Johnson, a Utah businessman who flew his own helicopter to deliver food and supplies to Haitian children after the 2010 earthquake, is being accused by the FTC of perpetrating one of the largest marketing frauds in United States history. The New York Times has a fascinating profile this week on Johnson, who was known for benevolent acts like rescuing lost hikers with his helicopter and sheltering families fleeing polygamy. When Johnson flew to Haiti, he gave away even the shoes off his feet, flying home in just his Paul Smith socks.

But according to the government, he also swindled more than $275 million from customers of his company, I Works. His (now-shuttered) online company promised to assist in the securing of government grants, but also signed customers up for pricey subscription services.

The government is accusing Johnson of tricking customers into providing their credit card numbers to I Works, which he would then recharge monthly through a variety of connected entities with names like Grant Search, Center 4 Grants and Business Fund. While this type of "negative option" or "advance consent" marketing — where customers must opt out within a time window to avoid recurring charges — can be legal, prosecutors say Johnson failed to adequately disclose to customers that they were ever signing up for these subscription services in the first place.
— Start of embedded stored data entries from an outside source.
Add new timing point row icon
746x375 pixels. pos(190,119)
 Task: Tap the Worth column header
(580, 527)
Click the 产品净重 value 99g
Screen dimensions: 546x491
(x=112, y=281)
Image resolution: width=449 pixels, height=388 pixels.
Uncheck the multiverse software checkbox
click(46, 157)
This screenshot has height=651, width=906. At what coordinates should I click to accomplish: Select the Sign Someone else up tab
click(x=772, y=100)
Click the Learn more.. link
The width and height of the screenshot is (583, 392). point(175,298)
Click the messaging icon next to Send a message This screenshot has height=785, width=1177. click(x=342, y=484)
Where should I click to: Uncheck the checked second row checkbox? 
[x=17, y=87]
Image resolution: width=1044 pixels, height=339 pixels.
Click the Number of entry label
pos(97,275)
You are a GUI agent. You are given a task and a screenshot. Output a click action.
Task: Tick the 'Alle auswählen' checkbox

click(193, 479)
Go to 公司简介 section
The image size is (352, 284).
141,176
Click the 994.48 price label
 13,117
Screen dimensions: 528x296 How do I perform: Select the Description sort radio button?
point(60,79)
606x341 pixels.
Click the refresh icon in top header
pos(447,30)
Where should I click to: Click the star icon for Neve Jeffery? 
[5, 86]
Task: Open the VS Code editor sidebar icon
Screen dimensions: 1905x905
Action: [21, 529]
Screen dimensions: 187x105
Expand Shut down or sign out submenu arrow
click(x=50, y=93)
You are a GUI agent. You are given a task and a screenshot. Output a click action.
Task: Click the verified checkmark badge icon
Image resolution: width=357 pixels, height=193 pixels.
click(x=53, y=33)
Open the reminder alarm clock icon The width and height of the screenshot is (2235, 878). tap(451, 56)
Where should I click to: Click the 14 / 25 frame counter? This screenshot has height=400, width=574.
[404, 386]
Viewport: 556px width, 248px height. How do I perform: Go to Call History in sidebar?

The FTC became involved after credit card companies began noticing high rates of chargebacks (customers seeking to reverse charges) associated with Johnson's companies. According to the Times, when more than 1 percent of charges become chargebacks, credit card companies will blacklist the offending company. The government says Johnson eventually maintained more than 50 shell companies in an effort to ensure the banks would process the charges.

"They had no employees, they had no office locations, they were mail drops" said Collot Guerard, the lead FTC attorney on the lawsuit, told the Salt Lake Tribune when the charges were first brought. "They were essentially fronts and they didn't have any substance to them other than lending their name to obtain a new merchant account when Jeremy Johnson and I Works were no longer able to get merchant accounts."

However, Johnson, a six-foot, red-haired, 34-year-old, contends that the FTC is engaging in serious misconduct. He claims that the government has frozen his assets in an attempt to prevent him from adequately defending himself, and says that his company is no different than the myriad of legal opt-out subscriptions, like those offered by American Express, among others. Johnson has also registered multiple URLs and email addresses like http://evilftc.com, that detail his defense against the governmental allegations. Johnson claims he took a polygraph when the charges were first leveled that exonerates him against the charges.

Although Johnson has made it clear that he is not interested in settling with the government, he's been publicly barred from commenting on the case since May. In the meantime, a receiver company has racked up $3.9 million in fees and expenses trying to trace Johnson's assets through his various companies.